We had Colton tested at The Center in Federal Way this occurred over the course of two appointments. One to get background, the other to observe and "test" him. This was a very trying process to go through, I felt like we just had to sit there and talk about all the things our son couldn't do. It was just so much..negative. So much crying,feelings of depression and confusion at times as well. We had  figured that it might be a good time to call our insurance and ask how autism related therapy was covered, just in case. We were angry and devastated to learn that they would NOT cover anything related to autism whatsoever. We then decided to check out what the state could offer. Again, we got hit with "we can't", apparently because my husband and I had tried to create a "modest" life for our son they refused to help, even though our insurance company turned their backs on us. This create so many feelings in me I can't even begin to describe them. Although we hadn't received the official diagnosis yet I knew in my heart that Colton is autistic. Sure enough on October 3rd 2013 we received the news. They placed Colton at level three(most severe) but due to his age they felt it appropriate to clinically write in the report level two. Even though we were expecting this it's like with anything else, you just can't prepare enough. What has followed has been a range of emotions. From stress to exhaustion. We will go forward with treatment regardless of the fact that it will all be out of pocket. It's worth it for our son. We don't wish to "cure" him, we just want him to have the tools and help he will need to navigate life. We wish for the world to accept and respect him.

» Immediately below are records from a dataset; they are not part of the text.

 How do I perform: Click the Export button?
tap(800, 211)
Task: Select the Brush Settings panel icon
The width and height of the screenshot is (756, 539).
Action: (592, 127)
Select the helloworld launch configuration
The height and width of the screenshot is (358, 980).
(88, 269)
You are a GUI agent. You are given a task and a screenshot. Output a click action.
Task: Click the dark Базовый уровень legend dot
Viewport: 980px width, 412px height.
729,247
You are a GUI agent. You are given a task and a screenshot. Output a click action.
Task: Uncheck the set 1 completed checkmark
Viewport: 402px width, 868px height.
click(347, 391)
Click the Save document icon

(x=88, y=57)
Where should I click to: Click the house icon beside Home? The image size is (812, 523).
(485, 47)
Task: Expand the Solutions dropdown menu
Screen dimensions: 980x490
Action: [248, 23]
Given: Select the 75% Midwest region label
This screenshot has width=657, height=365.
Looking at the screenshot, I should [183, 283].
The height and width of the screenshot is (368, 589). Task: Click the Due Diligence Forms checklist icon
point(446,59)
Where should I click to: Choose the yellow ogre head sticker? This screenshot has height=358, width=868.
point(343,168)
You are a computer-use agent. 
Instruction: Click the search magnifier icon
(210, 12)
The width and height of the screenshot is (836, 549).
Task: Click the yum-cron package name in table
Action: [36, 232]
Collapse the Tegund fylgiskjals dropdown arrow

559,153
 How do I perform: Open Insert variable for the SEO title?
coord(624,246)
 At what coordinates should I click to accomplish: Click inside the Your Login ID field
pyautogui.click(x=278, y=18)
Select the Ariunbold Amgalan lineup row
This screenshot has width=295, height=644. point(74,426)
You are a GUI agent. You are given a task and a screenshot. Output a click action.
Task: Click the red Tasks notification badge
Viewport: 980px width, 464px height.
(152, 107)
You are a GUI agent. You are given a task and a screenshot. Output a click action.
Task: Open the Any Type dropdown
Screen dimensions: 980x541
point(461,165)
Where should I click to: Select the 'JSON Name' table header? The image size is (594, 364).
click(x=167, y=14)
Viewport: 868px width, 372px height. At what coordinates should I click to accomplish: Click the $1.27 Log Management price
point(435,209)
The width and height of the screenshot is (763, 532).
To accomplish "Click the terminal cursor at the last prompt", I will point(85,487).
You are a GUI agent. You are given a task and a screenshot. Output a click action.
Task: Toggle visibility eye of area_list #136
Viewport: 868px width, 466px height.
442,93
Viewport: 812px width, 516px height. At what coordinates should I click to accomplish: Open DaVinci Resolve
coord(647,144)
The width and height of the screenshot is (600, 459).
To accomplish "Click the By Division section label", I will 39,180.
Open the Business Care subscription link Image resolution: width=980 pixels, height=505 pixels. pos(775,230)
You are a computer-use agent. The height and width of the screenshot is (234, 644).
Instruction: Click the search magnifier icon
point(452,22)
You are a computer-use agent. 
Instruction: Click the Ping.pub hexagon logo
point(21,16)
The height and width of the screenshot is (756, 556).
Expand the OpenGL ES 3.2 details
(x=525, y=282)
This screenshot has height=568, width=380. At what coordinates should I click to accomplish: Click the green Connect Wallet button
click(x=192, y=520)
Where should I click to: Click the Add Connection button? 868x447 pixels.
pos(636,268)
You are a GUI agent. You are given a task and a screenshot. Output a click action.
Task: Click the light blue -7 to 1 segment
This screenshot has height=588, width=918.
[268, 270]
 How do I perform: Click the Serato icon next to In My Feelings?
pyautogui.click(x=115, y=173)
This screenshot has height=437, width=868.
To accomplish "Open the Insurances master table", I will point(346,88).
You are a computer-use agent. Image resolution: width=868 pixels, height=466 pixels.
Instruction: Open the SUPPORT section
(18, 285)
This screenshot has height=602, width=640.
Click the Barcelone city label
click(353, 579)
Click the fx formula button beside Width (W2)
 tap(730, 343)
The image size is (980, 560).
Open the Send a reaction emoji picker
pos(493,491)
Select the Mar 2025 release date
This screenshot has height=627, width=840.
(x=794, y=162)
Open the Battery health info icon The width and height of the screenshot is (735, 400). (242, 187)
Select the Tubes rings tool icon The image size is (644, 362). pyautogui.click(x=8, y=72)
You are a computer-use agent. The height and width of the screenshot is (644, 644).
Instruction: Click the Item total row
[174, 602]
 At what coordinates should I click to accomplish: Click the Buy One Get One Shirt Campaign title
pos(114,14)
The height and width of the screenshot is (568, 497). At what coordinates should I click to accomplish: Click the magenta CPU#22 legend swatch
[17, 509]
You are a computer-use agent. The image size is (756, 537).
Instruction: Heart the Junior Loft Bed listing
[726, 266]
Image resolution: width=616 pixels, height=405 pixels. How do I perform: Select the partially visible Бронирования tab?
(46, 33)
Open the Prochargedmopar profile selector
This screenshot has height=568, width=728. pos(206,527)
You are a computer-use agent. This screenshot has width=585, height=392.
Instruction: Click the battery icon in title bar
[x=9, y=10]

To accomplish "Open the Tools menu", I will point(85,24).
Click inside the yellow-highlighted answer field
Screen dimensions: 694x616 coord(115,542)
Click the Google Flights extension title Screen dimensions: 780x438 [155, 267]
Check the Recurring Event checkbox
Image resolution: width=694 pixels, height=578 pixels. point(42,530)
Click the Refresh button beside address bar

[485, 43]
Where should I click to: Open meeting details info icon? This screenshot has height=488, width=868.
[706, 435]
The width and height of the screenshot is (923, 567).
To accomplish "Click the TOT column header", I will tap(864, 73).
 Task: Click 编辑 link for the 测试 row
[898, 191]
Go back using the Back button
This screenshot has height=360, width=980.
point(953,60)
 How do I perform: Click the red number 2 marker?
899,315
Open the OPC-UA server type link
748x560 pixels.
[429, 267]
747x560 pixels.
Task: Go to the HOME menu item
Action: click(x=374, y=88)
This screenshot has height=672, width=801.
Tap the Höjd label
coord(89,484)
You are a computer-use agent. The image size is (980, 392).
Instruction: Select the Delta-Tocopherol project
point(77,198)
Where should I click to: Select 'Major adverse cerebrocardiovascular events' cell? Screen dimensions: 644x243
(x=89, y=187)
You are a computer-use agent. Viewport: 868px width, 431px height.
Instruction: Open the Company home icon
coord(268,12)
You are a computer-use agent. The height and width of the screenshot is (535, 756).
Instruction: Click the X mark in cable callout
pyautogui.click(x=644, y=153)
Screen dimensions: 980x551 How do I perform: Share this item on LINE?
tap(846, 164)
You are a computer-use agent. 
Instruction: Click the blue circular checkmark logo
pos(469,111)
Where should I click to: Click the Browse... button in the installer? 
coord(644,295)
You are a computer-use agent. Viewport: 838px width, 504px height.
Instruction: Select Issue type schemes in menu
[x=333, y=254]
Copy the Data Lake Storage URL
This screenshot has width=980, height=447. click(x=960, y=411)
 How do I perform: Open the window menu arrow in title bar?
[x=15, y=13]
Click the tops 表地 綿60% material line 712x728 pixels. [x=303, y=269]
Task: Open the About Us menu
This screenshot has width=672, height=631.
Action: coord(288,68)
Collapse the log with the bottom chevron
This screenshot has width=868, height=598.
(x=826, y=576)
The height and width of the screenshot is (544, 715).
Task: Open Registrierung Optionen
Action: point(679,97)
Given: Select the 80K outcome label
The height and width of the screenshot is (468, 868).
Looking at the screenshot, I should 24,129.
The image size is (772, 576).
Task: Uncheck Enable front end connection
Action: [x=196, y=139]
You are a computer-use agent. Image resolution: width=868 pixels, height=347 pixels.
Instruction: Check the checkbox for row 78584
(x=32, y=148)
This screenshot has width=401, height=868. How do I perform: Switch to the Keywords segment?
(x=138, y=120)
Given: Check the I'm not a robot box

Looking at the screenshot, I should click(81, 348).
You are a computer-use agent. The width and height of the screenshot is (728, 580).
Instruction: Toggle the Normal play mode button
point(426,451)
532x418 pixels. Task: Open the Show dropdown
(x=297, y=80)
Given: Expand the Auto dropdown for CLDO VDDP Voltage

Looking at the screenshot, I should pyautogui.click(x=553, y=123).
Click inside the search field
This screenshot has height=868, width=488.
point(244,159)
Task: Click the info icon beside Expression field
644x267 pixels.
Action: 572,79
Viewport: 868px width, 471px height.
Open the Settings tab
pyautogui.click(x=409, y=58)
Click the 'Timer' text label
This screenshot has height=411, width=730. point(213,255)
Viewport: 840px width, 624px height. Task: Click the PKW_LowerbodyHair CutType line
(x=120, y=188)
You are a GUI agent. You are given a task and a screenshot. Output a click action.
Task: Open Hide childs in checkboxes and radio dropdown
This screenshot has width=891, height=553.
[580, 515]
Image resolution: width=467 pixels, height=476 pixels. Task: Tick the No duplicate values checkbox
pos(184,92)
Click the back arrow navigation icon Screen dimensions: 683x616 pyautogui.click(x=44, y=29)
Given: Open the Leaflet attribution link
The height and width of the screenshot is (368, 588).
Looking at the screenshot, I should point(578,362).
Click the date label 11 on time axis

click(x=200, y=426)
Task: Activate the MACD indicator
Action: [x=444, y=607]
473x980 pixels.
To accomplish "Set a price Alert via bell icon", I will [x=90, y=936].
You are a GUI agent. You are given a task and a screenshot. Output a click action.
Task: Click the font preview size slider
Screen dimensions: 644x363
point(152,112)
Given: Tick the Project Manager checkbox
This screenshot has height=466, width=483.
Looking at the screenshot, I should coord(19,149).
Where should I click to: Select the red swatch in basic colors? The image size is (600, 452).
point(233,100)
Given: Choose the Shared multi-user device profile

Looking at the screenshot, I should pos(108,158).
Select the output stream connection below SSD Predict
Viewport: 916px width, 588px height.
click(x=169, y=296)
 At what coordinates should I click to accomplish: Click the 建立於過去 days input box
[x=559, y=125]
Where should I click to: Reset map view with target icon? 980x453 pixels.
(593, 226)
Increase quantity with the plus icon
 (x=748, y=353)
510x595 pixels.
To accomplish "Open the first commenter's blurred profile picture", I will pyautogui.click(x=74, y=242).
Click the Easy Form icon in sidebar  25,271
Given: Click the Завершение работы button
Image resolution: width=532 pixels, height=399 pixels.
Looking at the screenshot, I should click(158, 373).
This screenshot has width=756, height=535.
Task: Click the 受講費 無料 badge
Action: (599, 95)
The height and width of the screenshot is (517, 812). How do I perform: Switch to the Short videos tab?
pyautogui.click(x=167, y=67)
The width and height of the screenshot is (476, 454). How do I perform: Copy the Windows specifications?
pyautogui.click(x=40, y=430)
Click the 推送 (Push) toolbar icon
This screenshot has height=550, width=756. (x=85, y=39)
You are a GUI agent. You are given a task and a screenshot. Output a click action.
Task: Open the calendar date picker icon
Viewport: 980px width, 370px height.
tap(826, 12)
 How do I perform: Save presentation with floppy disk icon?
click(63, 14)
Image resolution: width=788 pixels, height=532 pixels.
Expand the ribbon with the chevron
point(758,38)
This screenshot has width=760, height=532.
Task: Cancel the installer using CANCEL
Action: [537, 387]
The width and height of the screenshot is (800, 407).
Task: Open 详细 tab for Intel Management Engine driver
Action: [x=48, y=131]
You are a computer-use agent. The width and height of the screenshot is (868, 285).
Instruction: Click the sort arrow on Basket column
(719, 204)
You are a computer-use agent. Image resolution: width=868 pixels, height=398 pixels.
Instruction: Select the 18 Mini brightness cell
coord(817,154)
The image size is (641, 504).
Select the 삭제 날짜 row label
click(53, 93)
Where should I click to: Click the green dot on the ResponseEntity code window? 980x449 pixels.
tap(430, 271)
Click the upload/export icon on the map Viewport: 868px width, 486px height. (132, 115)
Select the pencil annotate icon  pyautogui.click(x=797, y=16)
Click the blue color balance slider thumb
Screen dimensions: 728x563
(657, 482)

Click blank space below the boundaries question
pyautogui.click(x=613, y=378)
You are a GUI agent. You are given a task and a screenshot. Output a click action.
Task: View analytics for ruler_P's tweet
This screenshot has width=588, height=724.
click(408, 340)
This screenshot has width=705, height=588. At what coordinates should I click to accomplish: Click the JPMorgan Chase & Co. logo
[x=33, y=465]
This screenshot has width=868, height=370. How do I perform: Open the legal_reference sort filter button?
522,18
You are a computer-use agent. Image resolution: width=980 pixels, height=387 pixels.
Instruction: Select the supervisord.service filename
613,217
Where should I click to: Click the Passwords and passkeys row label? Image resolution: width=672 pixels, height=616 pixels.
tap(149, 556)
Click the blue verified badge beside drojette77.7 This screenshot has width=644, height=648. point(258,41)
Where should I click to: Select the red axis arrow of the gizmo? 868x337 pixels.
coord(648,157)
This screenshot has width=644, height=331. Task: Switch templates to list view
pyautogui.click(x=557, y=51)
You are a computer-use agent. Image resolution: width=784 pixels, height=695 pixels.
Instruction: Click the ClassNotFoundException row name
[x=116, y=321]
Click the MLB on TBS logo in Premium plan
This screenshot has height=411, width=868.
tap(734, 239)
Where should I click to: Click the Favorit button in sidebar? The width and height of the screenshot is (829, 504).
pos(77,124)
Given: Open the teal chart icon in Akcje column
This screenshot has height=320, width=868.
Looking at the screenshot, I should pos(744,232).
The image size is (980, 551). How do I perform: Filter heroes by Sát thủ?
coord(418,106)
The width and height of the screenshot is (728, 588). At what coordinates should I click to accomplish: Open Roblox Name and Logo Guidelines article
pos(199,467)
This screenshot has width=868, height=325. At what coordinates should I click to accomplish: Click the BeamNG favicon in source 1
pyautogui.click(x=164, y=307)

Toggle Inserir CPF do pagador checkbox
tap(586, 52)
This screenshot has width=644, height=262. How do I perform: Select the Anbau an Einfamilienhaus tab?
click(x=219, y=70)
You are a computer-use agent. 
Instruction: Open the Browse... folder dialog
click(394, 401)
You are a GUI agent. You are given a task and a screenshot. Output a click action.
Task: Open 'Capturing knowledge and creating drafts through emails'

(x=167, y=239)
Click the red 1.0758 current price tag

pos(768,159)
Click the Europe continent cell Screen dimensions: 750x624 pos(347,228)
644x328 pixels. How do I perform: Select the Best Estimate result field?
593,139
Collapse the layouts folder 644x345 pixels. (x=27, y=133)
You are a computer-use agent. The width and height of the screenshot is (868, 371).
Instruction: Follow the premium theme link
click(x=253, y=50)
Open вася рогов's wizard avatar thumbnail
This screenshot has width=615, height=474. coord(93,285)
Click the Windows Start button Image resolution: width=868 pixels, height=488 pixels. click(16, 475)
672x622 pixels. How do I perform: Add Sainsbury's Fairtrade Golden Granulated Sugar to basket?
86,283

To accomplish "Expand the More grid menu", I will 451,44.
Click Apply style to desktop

We have a long road ahead and while I'm not sure what exactly it is that I am trying to do here at the very least I am telling our story, his story. This blog is intended to come from my views. That means that if you are here to preach or push your opinions please leave. This is a place for story telling, for kindness. I don't care what your beliefs are, what you think of autism. If it's causes are vaccines,gluten etc. All are welcome here. Preaching and hating are not. I believe just as every child is different every parents experiences are different and every possible cause that may be for that child are different. In my own experience I'm keen on believing that my son's autism has been present since birth and that there may even be something there genetically. See I fall very slightly on the spectrum myself. All I can tell you that I know for sure is that Colton has autism but it does not have him. I will do anything for my son and to me he is perfect. I think this may be a good place to stop for now. More to come later. Thanks for reading.